MPs have urged the Government to drop a recommendation allowing price comparison sites to display only the energy deals that earn them a commission.

The Energy and Climate Change Committee has written to the new Business Energy and Industrial Strategy Secretary Greg Clark to raise concerns that the recommendation by the Competition and Markets Authority (CMA) could undermine consumer trust and disadvantage smaller suppliers, therefore harming competition.

The committee said it was urging the Government not to implement the recommendation.

Committee chairman Angus MacNeil said: "Price comparison websites must do what they say on the tin.

"Consumers expect price comparison sites to shine a light on the whole market, not keep them in the dark and push them into commission-earning deals."

The CMA's recommendation that price comparison websites should no longer be obliged to show deals on which they do not earn a commission was included in its final report following a two-year inquiry into the energy market, published the day after the EU referendum result.

Roger Witcomb, chairman of the CMA's energy market investigation panel, said the job of price comparison sites was to provide better deals for customers, adding that they should do this by negotiating with energy suppliers, as was the case in other markets.

He said Citizens Advice already ran a website which compared all the energy deals available.

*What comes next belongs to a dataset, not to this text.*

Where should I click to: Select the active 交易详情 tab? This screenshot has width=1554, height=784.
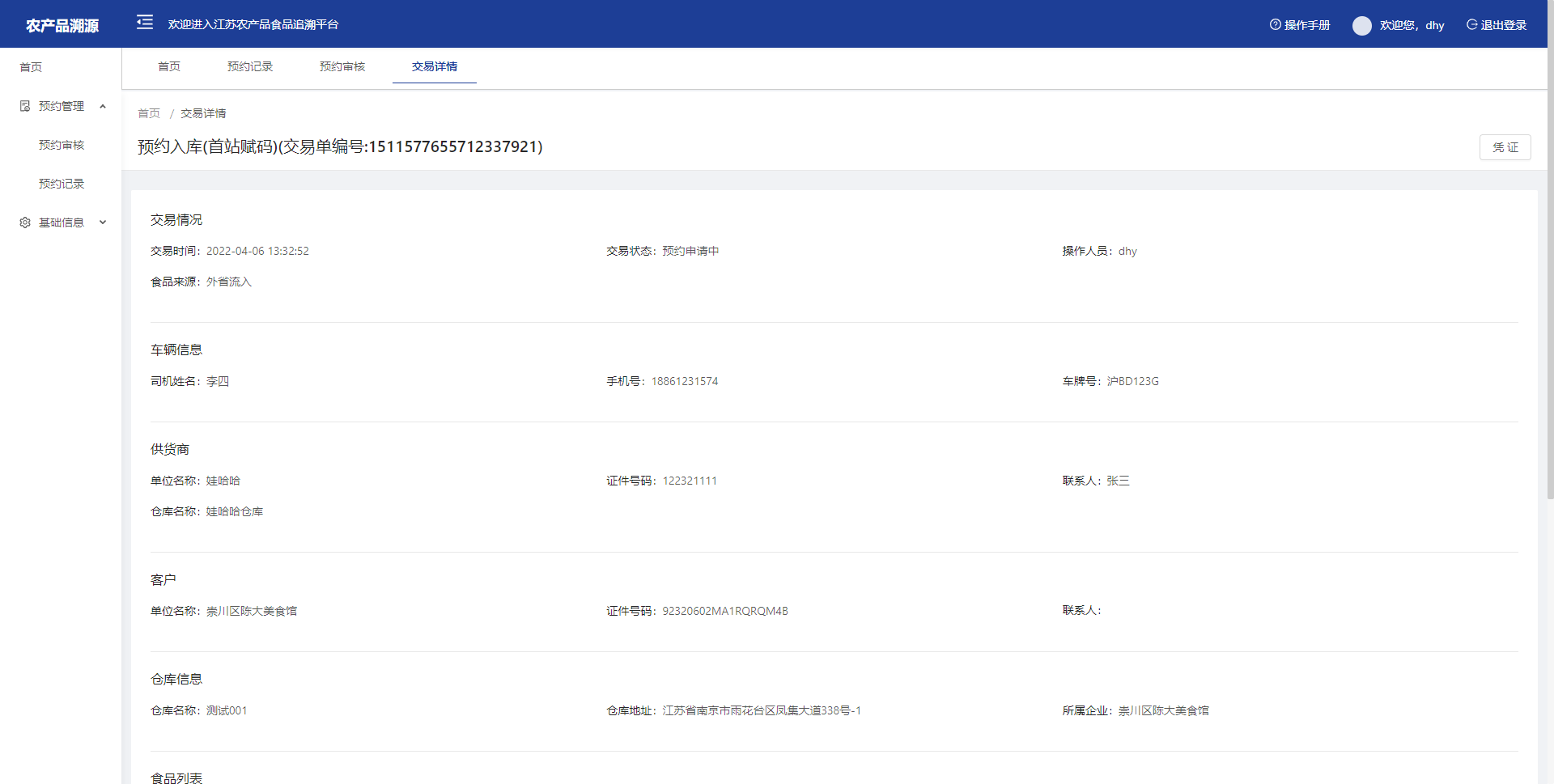435,66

But Mr MacNeil said at the time that the CMA's recommendation would mean that comparison sites would become advertising sites and "lead to further consumer distrust of the whole edifice around energy".

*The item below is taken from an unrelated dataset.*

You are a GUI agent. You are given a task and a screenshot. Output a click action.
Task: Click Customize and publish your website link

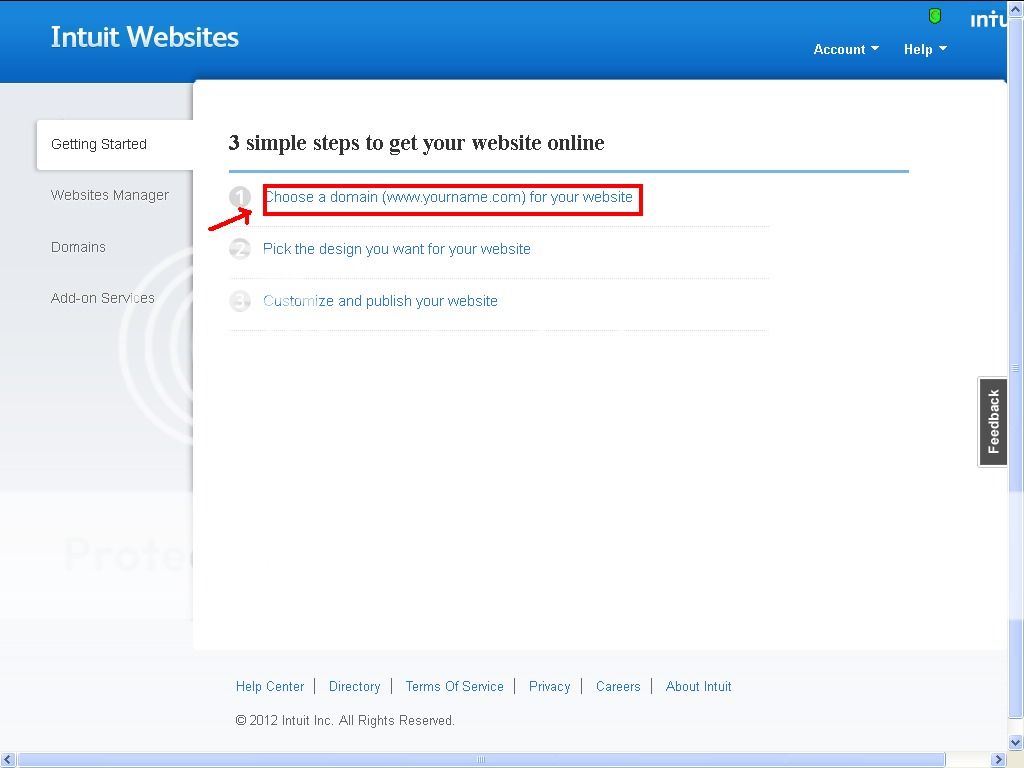(x=380, y=301)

In February last year a report by MPs warned that consumers were being misled into switching to deals that were not the cheapest on the market and said those who had lost out as a result should receive compensation.

Ofgem later published a revised code for comparison sites stating that they must include deals for all available domestic tariffs as a default.

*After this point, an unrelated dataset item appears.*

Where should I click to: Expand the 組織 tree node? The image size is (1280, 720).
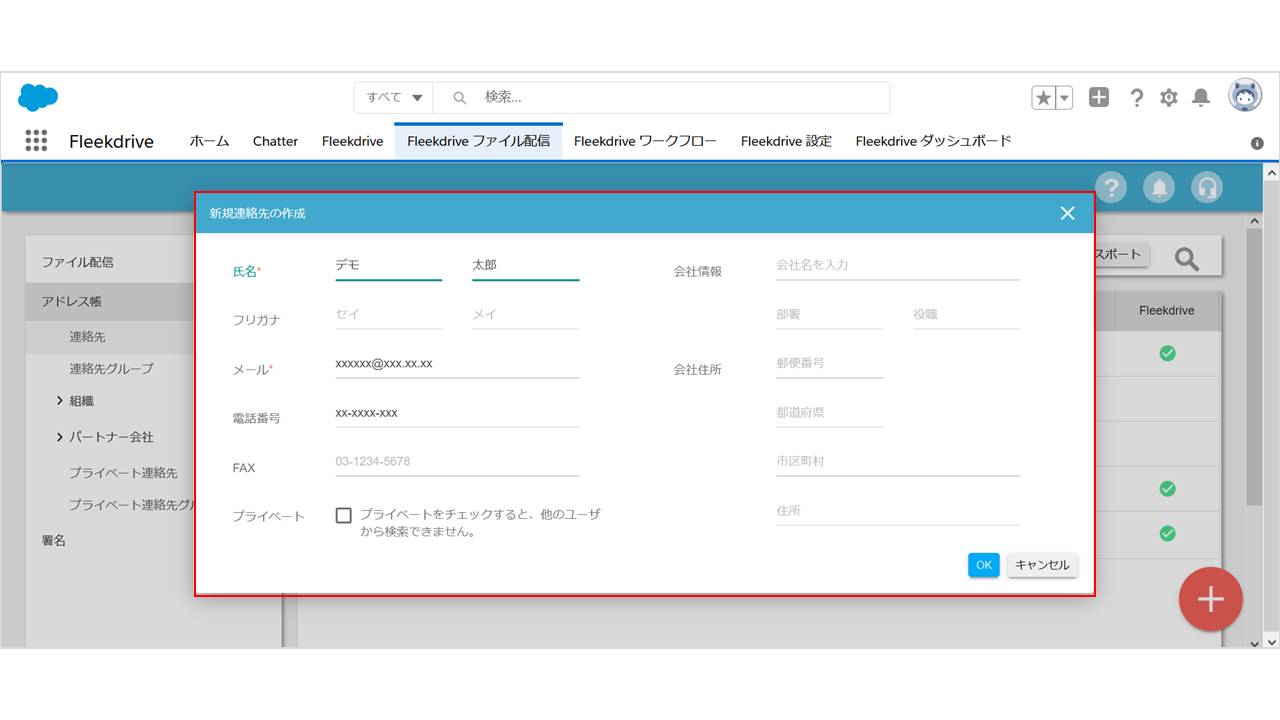61,401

Luke Watson, the managing director of GB Energy, which gave evidence to the committee, said: "It is completely illogical to allow comparison sites to restrict access to the cheapest deals.

"We urge the Government to work with us and other small energy suppliers to find an alternative solution which ensures that bill payers get the best possible deals, rather than rubber stamp a remedy that creates the potential for a cartel between the Big Six suppliers and the Big Two comparison sites."

The CMA said: "The fact is that the current rules mean price comparison websites are not operating at full power in the energy market.

"The whole of the market requirement does not exist in other markets - like motor insurance - where price comparison websites have shown they can play a powerful role in using their marketing firepower to increase switching and drive down prices.

"As Which? noted at the hearing, price comparison websites in competition with each other will be battling to display the cheapest deals - that is how they win business from their rivals. Where PCWs have had the most positive impact, they have not had incentives to hide good deals from consumers.

"Our recommendation has been made to Ofgem rather than the Government so it will be for them to decide whether to implement the changes."

A BEIS spokesman said: "The CMA has recommended that price comparison websites should compete against each other to offer their customers competitively priced deals.

"Competition is key to delivering an effective energy market and driving down prices for billpayers. It's important that industry work together to encourage consumers to switch supplier."